Dit habitattype bevat de hoogvenen (Habitattype 7110) waarin het natuurlijke waterregime werd verstoord, meestal als gevolg van vroegere turf- of waterwinning. De natuurlijke veenvorming is er zo goed als stilgevallen. Hierdoor worden de kenmerkende soorten van actief hoogveen (Lavendelhei en Kleine veenbes) stilaan verdrongen door grassen zoals het Pijpentrootje. Vervolgens kan verdere successie naar struweel en eventueel ook (Eiken-Berken)bos zeer snel gaan.

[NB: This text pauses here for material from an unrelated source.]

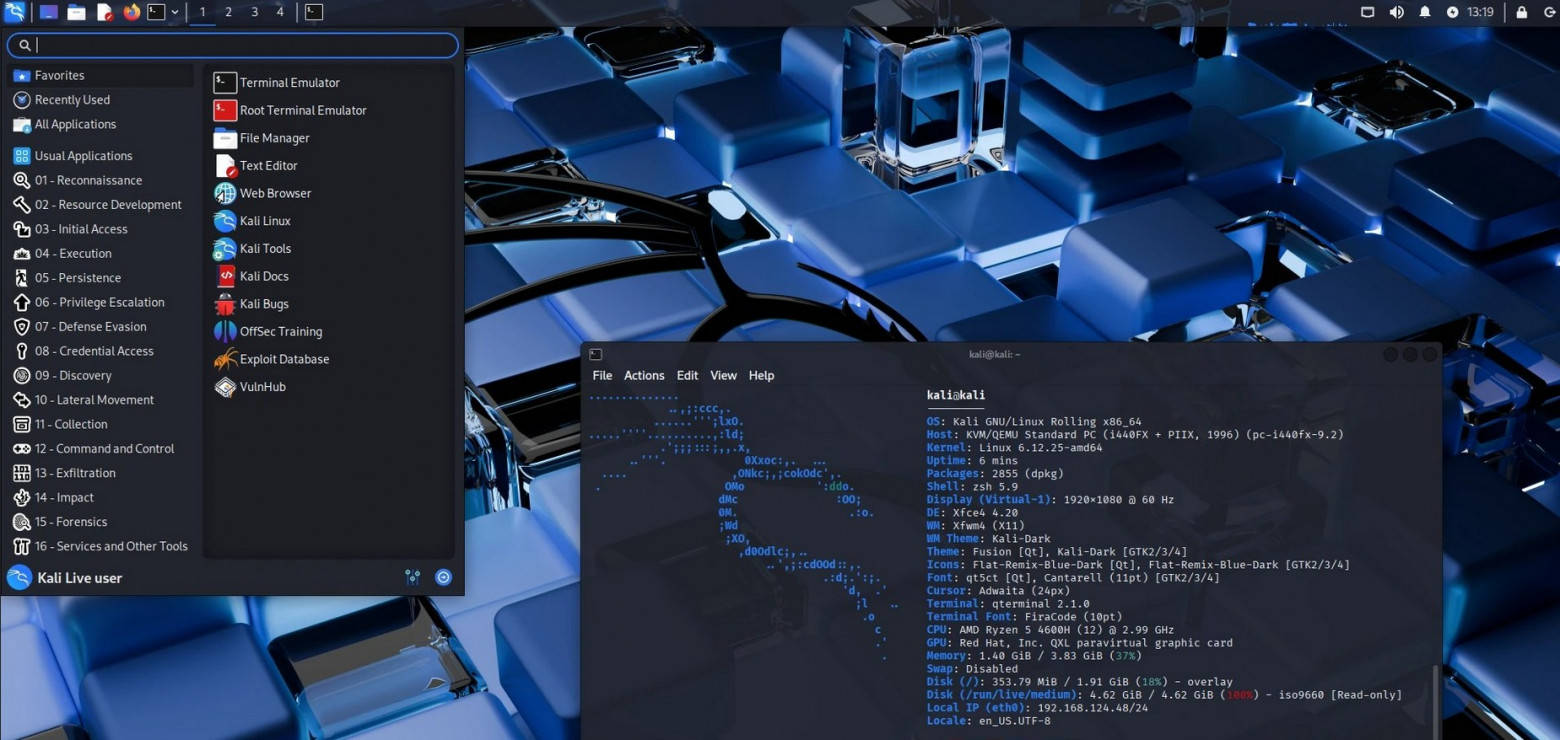Click the terminal's vertical scrollbar

[x=1435, y=700]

Indien er geen kenmerkende soorten van actief hoogveen meer te vinden zijn wordt het gebied niet meer tot dit habitattype gerekend.
Flora
Sleutelsoorten: Lavendelhei (Andromeda polifolia), Eenarig wollegras (Eriophorum vaginatum), Kleine veenbes (Vaccinium oxycoccos), Ronde zonnedauw (Drosera rotundifolia), Wrattig veenmos (Sphagnum magellanicum), Rood veenmos (Sphagnum rubellum)

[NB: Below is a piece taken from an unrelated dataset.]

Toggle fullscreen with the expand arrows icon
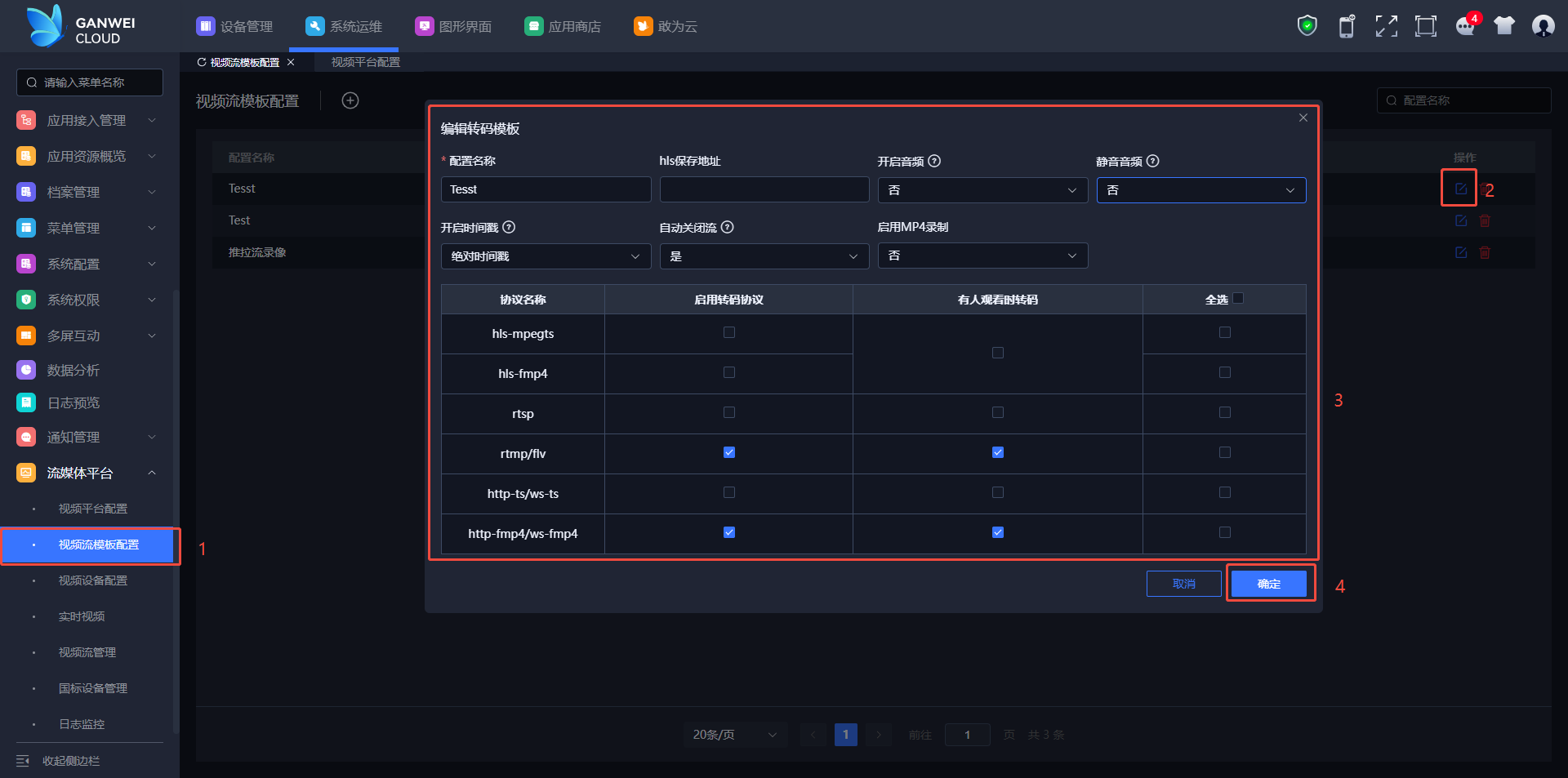Screen dimensions: 1568x778 1386,26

Vergrassing (vanaf >5-10%): Pijpenstrootje (Molinia caerulea), Bochtige smele (Deschampsia flexuosa)
Verruiging (vanaf >1%): Pitrus (Juncus effusus), Grote lisdodde (Typha latifolia) Rietsoorten, Adelaarsvaren
© J.A.M. Janssen, Symbiosis, Alterra
Beheer
Uitwendig beheer is noodzakelijk en bestaat vooral uit het tegengaan van ontwatering, eutrofiëring en betreding. De bodem moet voldoende voedselarm zijn en er mag absoluut geen toevoer van nutriënten plaatsvinden (bv door oppervlaktewaterafspoeling, overstroming, brand, atmosferische depositie). Indien nodig kan er gesaneerd worden. Bomen kappen en maaien van grasplekken is noodzakelijk indien de successie al te ver is gevorderd (<50% veenmos). Het herstel van een actief hoogveen is een zeer delicaat en traag proces.